» Passage provided:
------------------------------------------------------------
Operating SystemWindows XP
PHP Version5.2.5
Attached Files

- Relationships
has duplicate 0000547resolvedderick Cachegrind file reports cost ~4293967300 

-  Notes
(0000829)
PeterJanRoes (reporter)
2008-03-18 12:17

I have checked out the XDebug profiler code and tried to find the source of the problem. I have not tested anything or changed any code but these are my current insights into the problem by just reviewing the code.

The profiler uses a structure "xdebug_profile" which contains two doubles: "time" and "mark". These doubles are used in various calculations and later on converted (indirectly) to an "unsigned long". Performing floating point arithmetic is always prone to numeric instability, especially when large and small numbers are used together many times in calculations. You might loose some precision somewhere along the road and that might explain the strange timings I encounter. Wouldn't it be better to store "unsigned longs" in the "xdebug_profile" structure instead? This would allow for exact calculations and hopefully resolve the problem.
------------------------------------------------------------
» Dataset records:
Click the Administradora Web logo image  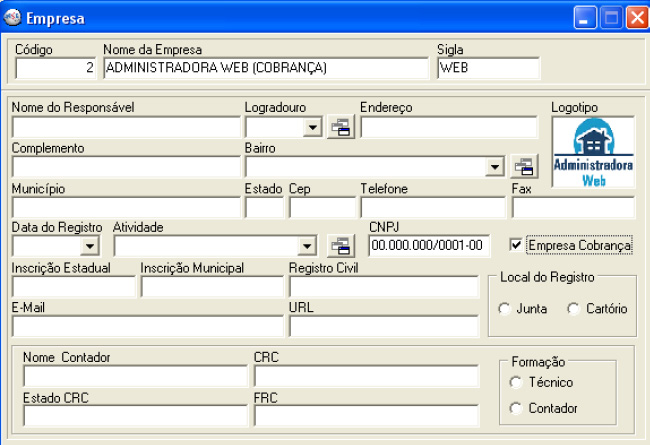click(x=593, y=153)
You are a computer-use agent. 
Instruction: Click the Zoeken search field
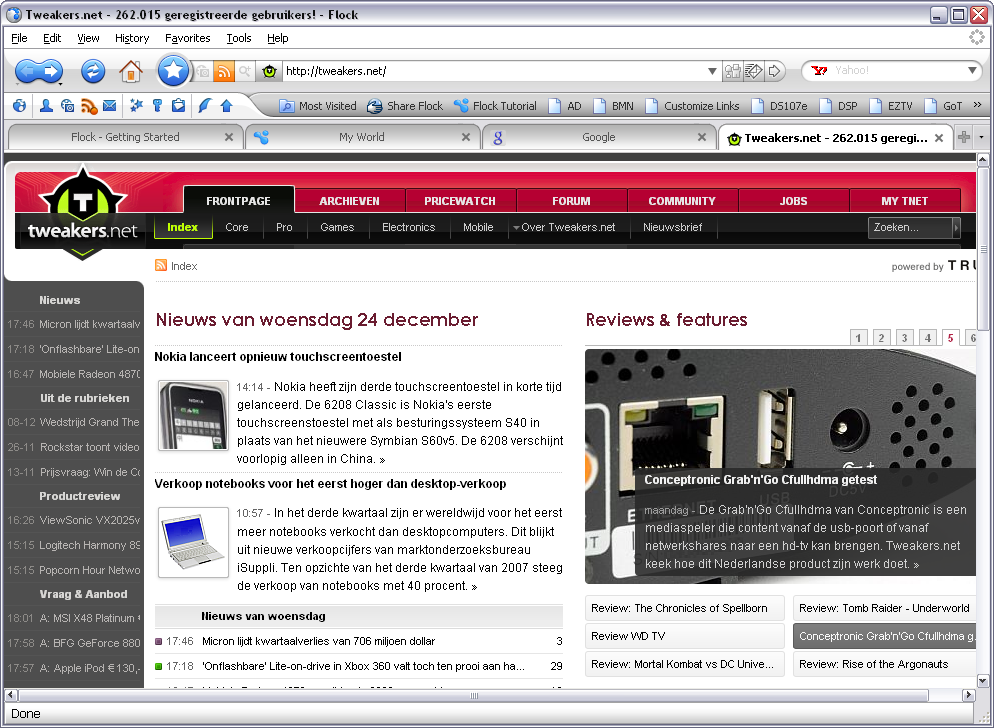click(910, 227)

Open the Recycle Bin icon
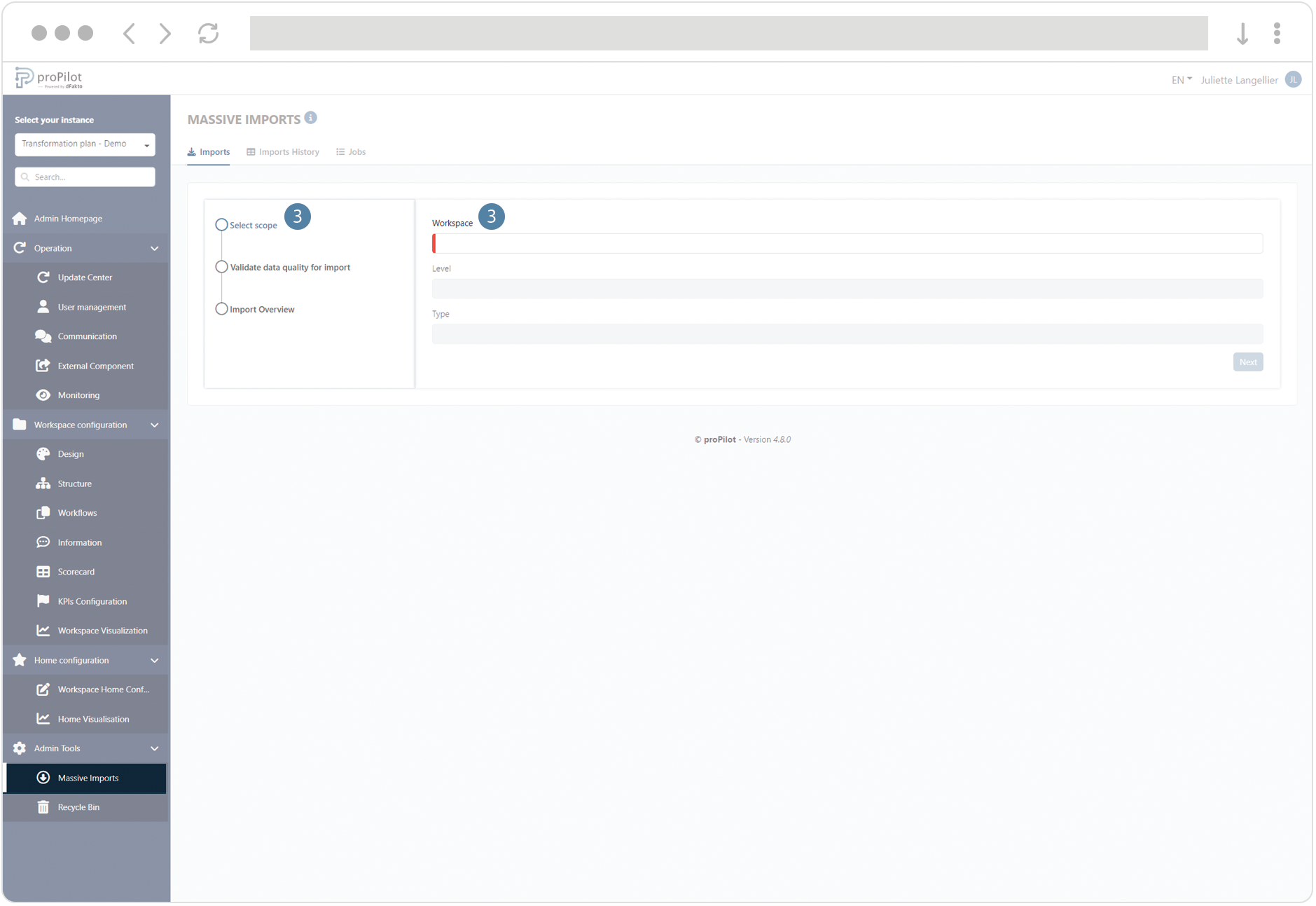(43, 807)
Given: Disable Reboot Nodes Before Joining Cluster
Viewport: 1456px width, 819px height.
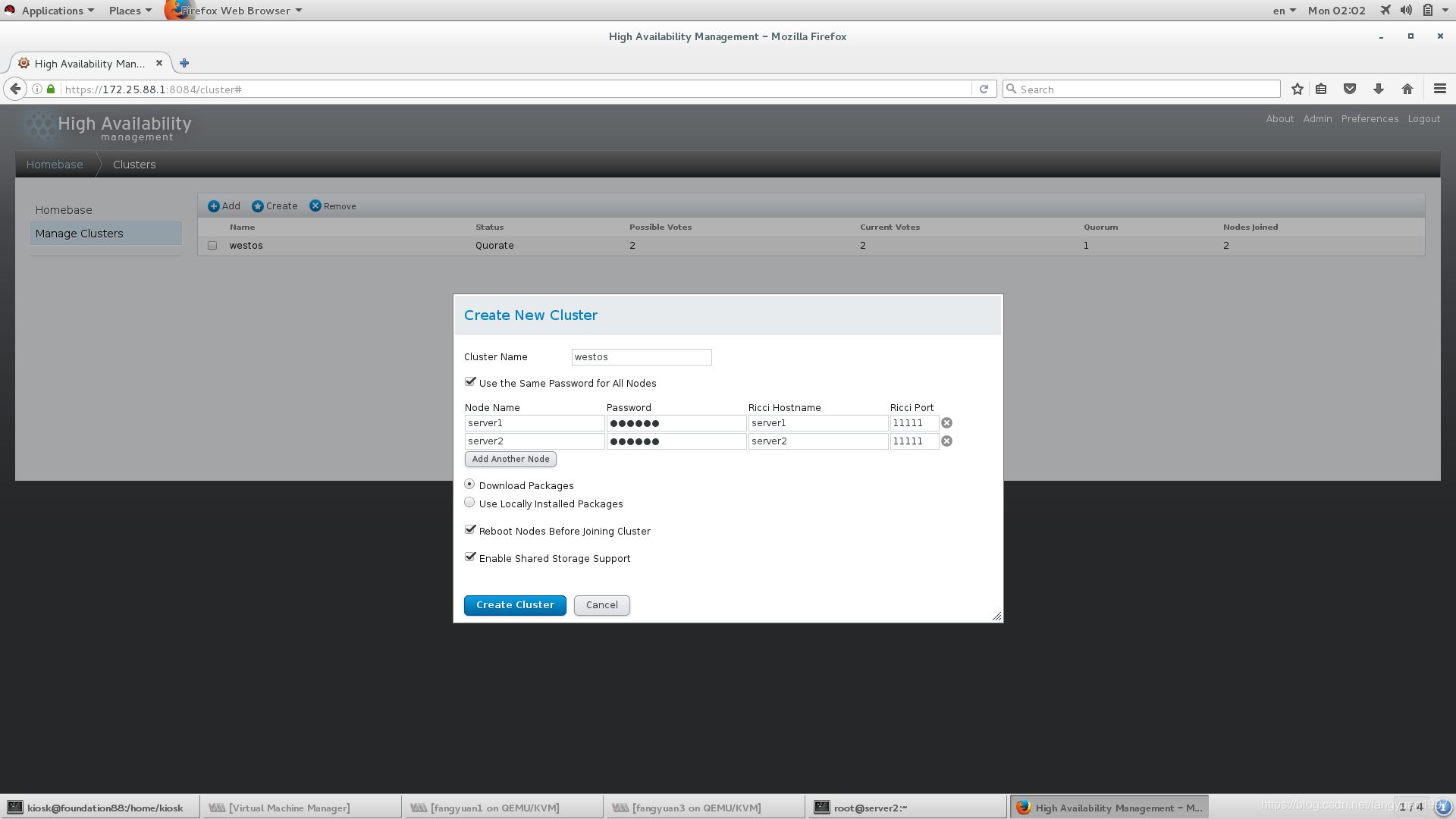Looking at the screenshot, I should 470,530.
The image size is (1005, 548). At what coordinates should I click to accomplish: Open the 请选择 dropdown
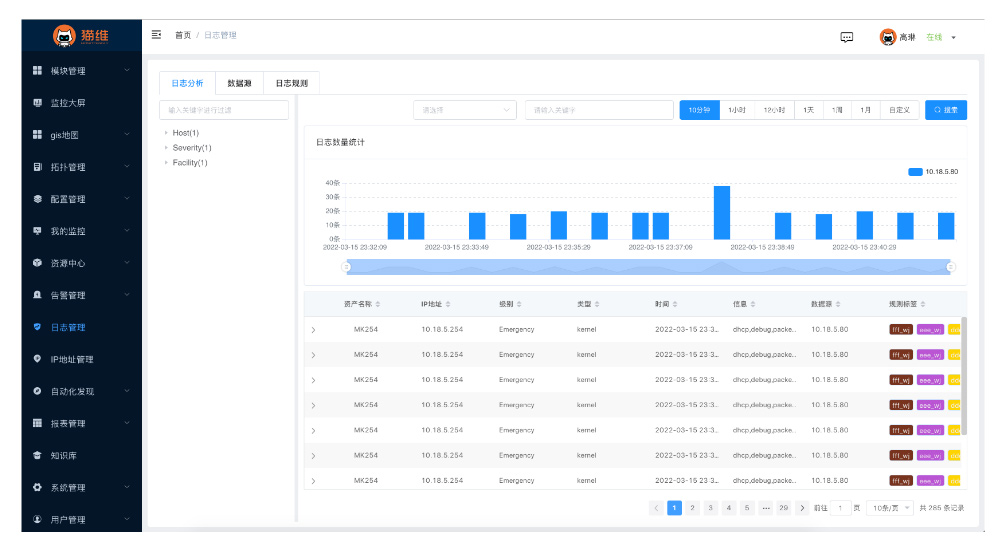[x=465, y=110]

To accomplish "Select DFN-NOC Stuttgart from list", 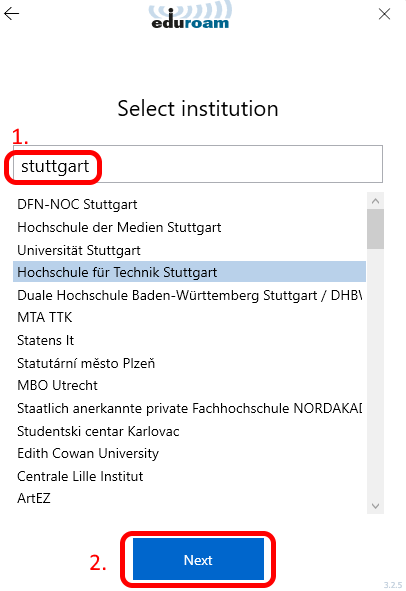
------------------------------------------------------------
» Tasks to perform:
a. Rewrite the entries from the line with "Given: Disable Reboot" through the end of the entries, putting "menu" in place of "dropdown" and leaving everything else as it is. Omit the pictures from your answer.
b. Continue the bug report about the XDebug profiler's timing figures from the point where it ends.

» Results by task:
a.
Given: Disable Reboot Nodes Before Joining Cluster
Viewport: 1456px width, 819px height.
Looking at the screenshot, I should 470,530.
The image size is (1005, 548). At what coordinates should I click to accomplish: Open the 请选择 menu
[x=465, y=110]

To accomplish "Select DFN-NOC Stuttgart from list", 

b.
Please let me know if the above isn't true and if I should provide some more information on reproducing the problem.
(0001382)
c960657 (reporter)
2010-03-15 12:09

I see this too running PHP 5.2.11 with Xcache 1.3.0 on WinXP with Xdebug 2.0.3 as well as with 2.1.0beta3 when profiling Drupal (i.e. with very large cachegrind files).

This user seems to experience this under SuSE Linux:
http://xdebug.org/archives/xdebug-general/1282.html [^]
(0001539)
eis_os (reporter)
2010-07-23 15:58

Hello

This a very hard bug to debug in an easy reliable test case, the actually problem is the unstable clock source of windows (Server 2003 / XP) together with AMD CPU.

Internally XDebug uses php gettimeofday, and that uses QueryPerformanceCounter

So magical your xdebugs microtime goes backwards a bit, and the result is a negative number.

Solution for AMD CPU:
http://support.microsoft.com/kb/895980 [^]

Quote from MSDN QueryPerformanceCounter:
"On a multiprocessor computer, it should not matter which processor is called. However, you can get different results on different processors due to bugs in the basic input/output system (BIOS) or the hardware abstraction layer (HAL)."
(0001603)
ped (reporter)
2010-11-11 13:54

I have the issue too:
SW: WinXP, PHP 5.3.3, xdebug2.1.0-5.3-vc6
HW: Intel Core2 (dual core)

The wrong times do look like negative numbers converted to uint32.

Looking at the results, they usually come in pairs, one fn= has ~4293967300, and some other near around has 1mil+xxx which is wrong too. So it looks to me like +-1000000 (exactly) happens as some sort of hiccup.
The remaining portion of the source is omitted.